Given information:
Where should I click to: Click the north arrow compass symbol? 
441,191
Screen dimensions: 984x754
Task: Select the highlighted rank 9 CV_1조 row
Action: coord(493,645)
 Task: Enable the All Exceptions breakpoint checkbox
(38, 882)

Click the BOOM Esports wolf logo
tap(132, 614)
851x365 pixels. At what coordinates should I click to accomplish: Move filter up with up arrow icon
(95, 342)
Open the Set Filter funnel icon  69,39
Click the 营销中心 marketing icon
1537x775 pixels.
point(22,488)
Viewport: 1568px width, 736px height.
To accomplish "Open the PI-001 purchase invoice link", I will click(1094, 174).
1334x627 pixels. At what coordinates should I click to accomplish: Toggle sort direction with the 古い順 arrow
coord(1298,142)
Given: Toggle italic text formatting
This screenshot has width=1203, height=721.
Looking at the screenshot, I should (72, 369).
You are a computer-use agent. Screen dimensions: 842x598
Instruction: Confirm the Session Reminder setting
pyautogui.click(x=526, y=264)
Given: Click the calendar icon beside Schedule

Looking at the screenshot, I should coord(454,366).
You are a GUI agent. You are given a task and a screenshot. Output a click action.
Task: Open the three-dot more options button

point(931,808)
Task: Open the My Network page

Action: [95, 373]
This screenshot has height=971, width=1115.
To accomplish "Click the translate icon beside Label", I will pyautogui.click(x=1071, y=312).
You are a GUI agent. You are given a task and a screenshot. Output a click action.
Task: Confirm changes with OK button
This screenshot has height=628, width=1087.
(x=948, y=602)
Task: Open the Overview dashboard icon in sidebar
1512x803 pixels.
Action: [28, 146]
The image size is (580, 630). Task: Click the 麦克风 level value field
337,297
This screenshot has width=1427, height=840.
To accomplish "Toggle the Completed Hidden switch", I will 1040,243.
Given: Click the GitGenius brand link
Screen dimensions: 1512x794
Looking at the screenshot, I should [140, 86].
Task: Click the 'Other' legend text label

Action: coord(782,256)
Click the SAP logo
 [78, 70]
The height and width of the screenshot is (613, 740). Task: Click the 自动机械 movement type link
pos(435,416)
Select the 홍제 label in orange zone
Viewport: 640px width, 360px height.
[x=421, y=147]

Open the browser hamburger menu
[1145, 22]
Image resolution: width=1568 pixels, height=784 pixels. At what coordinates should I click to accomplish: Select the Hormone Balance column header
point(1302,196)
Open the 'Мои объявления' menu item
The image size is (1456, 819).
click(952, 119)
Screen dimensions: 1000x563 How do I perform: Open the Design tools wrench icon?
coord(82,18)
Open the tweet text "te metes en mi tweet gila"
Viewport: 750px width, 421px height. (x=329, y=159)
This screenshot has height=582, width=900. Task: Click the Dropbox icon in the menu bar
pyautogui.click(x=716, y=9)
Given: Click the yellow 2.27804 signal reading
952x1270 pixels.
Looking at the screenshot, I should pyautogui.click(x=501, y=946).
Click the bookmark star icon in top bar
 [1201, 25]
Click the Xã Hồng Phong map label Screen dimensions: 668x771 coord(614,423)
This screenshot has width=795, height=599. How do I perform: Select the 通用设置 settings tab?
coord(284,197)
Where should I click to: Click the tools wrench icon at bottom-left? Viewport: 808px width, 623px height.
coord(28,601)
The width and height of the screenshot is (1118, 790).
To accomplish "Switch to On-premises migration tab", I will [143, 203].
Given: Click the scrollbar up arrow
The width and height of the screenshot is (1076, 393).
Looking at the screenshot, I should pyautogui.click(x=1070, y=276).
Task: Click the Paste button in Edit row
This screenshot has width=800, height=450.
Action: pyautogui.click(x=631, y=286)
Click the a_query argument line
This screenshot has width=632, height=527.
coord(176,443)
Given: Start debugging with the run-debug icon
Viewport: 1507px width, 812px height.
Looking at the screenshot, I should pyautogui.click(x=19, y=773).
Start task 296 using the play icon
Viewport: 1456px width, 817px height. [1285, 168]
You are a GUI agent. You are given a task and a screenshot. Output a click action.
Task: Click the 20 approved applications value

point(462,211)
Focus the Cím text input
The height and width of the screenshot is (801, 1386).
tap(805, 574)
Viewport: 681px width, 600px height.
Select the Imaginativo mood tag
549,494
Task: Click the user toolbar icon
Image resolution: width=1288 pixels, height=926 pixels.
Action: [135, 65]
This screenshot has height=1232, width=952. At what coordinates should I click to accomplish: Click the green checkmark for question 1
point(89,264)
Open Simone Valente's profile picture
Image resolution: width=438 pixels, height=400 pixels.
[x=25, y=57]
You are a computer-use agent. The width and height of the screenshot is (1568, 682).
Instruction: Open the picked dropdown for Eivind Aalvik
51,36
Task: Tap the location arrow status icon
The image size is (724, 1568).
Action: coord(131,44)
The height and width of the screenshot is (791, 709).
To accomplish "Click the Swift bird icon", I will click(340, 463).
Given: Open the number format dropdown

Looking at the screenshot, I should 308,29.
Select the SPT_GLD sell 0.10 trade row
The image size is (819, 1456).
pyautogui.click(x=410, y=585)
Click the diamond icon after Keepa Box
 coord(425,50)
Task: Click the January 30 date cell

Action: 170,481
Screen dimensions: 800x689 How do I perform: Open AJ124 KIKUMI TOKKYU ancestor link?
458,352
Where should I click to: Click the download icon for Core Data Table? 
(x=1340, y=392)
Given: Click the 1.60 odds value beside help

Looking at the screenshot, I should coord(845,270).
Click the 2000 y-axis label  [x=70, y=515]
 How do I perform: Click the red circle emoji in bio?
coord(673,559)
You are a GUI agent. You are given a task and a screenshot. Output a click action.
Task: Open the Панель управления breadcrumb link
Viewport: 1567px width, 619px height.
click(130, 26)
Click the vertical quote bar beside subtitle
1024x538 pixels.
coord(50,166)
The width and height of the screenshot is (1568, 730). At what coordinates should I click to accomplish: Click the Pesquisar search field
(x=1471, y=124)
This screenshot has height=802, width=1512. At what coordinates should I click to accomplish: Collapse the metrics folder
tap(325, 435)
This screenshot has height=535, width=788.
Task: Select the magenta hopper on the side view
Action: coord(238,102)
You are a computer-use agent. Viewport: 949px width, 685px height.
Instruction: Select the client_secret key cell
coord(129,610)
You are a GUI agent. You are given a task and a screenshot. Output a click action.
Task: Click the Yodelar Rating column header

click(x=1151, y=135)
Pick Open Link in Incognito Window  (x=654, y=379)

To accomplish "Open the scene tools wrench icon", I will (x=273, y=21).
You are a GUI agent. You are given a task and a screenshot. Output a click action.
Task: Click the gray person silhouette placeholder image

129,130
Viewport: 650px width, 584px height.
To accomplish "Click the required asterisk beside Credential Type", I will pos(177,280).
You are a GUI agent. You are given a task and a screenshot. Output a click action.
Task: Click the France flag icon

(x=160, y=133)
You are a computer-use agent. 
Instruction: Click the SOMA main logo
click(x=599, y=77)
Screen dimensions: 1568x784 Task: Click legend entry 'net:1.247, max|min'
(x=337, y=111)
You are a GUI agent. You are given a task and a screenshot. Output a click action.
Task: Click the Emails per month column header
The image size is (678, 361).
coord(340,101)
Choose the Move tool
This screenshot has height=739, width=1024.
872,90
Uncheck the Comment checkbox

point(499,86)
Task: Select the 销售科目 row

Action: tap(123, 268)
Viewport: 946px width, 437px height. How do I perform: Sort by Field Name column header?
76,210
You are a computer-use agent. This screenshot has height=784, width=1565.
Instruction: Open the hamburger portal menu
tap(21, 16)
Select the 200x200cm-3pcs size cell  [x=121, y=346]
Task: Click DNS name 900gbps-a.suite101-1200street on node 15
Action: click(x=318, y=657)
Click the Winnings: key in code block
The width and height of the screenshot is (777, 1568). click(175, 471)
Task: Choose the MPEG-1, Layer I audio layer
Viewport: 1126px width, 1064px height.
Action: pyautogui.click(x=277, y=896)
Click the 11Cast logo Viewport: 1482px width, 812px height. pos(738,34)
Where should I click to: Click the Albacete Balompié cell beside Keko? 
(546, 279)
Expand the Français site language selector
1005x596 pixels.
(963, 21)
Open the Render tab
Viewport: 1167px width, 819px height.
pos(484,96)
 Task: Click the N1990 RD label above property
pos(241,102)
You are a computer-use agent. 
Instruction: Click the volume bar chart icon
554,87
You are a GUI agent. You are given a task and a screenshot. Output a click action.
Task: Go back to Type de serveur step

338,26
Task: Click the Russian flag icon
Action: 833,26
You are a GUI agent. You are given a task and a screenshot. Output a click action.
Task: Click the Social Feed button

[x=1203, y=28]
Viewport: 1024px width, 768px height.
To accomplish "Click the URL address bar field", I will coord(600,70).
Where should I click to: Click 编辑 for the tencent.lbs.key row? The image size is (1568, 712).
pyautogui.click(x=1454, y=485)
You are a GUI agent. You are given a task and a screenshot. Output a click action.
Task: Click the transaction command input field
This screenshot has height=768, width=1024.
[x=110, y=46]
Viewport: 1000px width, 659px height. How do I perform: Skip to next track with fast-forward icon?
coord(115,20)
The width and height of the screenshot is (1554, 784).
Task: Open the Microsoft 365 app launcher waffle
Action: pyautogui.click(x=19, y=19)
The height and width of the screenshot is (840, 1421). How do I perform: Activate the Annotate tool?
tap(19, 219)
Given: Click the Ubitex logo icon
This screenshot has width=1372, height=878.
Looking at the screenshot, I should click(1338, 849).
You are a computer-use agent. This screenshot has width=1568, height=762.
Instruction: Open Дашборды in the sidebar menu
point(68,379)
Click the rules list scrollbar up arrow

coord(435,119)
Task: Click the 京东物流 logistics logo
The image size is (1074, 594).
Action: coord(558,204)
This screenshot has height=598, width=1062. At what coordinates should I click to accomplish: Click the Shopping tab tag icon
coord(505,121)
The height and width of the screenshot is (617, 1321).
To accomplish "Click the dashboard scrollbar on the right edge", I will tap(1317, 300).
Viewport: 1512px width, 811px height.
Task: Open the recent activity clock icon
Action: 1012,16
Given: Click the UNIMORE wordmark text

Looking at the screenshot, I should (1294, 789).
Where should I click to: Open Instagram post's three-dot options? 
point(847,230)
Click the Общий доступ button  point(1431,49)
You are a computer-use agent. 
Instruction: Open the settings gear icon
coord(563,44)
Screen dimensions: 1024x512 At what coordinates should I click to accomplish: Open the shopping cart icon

Task to complete:
Reproduce verbatim the portion of the data above that begins with the line containing "Task: Choose the MPEG-1, Layer I audio layer" and ends with the line containing "pyautogui.click(x=1454, y=485)", including both of those lines.

Right answer:
Task: Choose the MPEG-1, Layer I audio layer
Viewport: 1126px width, 1064px height.
Action: pyautogui.click(x=277, y=896)
Click the 11Cast logo Viewport: 1482px width, 812px height. pos(738,34)
Where should I click to: Click the Albacete Balompié cell beside Keko? 
(546, 279)
Expand the Français site language selector
1005x596 pixels.
(963, 21)
Open the Render tab
Viewport: 1167px width, 819px height.
pos(484,96)
 Task: Click the N1990 RD label above property
pos(241,102)
You are a computer-use agent. 
Instruction: Click the volume bar chart icon
554,87
You are a GUI agent. You are given a task and a screenshot. Output a click action.
Task: Go back to Type de serveur step

338,26
Task: Click the Russian flag icon
Action: 833,26
You are a GUI agent. You are given a task and a screenshot. Output a click action.
Task: Click the Social Feed button

[x=1203, y=28]
Viewport: 1024px width, 768px height.
To accomplish "Click the URL address bar field", I will coord(600,70).
Where should I click to: Click 编辑 for the tencent.lbs.key row? The image size is (1568, 712).
pyautogui.click(x=1454, y=485)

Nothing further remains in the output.